Allocate 1 Dimension array with cudaMallocPitch and then copy to device with cudaMemcpy2D 3

Question

I have read this post Allocate 2D array with cudaMallocPitch and copying with cudaMemcpy2D among many others including NVIDIA docs and I can't get cudaMallocPitch to work together with cudaMemcpy2D.

I need to copy a very big matrix in an array format (Matrix[width*height]) along with a simple array to perform Matrix * vector operations. It is not optional for me to use cudaMallocPitch in order to avoid conflicts and have a better performance.

So, I started by just trying to copy the matrix (vector in my case) to the device and check if it was correctly copied but my code does not print anything.
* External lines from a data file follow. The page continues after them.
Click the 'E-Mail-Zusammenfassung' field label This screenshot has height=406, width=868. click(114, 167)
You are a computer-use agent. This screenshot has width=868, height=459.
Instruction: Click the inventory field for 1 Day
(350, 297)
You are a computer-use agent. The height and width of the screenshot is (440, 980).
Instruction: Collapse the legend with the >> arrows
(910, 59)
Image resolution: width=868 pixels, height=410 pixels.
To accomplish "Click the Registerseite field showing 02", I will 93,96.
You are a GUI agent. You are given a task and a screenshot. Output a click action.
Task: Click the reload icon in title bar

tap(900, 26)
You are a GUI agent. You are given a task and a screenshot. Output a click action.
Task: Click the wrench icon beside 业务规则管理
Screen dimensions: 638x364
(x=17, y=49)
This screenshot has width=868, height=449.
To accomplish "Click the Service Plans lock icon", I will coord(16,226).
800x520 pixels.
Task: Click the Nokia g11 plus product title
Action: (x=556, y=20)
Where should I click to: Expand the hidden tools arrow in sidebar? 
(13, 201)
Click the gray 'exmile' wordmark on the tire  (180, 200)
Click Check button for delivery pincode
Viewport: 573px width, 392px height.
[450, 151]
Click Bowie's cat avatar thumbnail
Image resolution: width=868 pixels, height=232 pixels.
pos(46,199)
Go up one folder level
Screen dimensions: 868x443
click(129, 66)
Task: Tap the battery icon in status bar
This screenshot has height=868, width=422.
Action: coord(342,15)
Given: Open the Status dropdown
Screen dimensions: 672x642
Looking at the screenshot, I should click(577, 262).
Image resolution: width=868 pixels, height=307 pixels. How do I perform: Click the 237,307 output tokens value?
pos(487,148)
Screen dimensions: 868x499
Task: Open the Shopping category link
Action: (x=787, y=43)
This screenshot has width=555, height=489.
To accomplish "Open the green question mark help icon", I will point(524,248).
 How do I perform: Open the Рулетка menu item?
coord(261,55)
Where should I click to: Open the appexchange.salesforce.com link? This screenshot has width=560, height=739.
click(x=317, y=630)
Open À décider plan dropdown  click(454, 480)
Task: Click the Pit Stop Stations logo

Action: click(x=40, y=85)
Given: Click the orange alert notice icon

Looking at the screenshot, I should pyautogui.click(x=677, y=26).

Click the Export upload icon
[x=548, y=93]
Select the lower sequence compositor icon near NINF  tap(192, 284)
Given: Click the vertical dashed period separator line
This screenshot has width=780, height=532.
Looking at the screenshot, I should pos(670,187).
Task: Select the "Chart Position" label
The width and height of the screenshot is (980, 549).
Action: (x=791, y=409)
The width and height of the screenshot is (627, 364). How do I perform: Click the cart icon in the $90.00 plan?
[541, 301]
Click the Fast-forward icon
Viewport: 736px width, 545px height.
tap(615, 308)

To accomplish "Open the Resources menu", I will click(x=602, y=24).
If I use cudaMalloc and cudaMemcpy everything works fine. But I do not know what to do with cudaMallocPitch and cudaMemcpy2D.

What can I do to fix this?

#include <stdio.h>
__global__ void kernel(size_t mpitch, double * A, int N)
{
    int idx = threadIdx.x + blockIdx.x * blockDim.x;
    while (idx < N)
    {
        double e = *(double *)(((char *) A + idx * mpitch) + N);
        printf("(%f)", e);
    }
}
int main()
{
    int N = 1500;
    double * A  = new double[N], * d_A;
    size_t pitch;

    for (int i = 0; i < N; ++i)
    {
        A[i] = i;
    }
    cudaMallocPitch(&d_A, &pitch,  sizeof(double) * N, 1);
    cudaMemcpy2D(d_A, pitch, A, N * sizeof(double), sizeof(double) * N, 1, cudaMemcpyHostToDevice);
    unsigned int blocksize = 1024;
    unsigned int nblocks = (N + blocksize - 1) / blocksize;
    kernel <<<nblocks, blocksize>>>(pitch, d_A, N);
    cudaFree(d_A);
    delete [] A;
    return 0;
}

I guess it should be `kernel(size_t mpitch, double* A, int N)`, right? — m.s., May 30 '15 at 15:38
alright, I was wrong with the address calculation; however you should still use error checking and check the indices you are calculating as they are producing out out bound accesses. — m.s., May 30 '15 at 16:04

Christian Sarofeen · Accepted Answer · 2015-05-31T12:05:10.313

Error checking can make a big difference in debugging. You should always use it before coming here.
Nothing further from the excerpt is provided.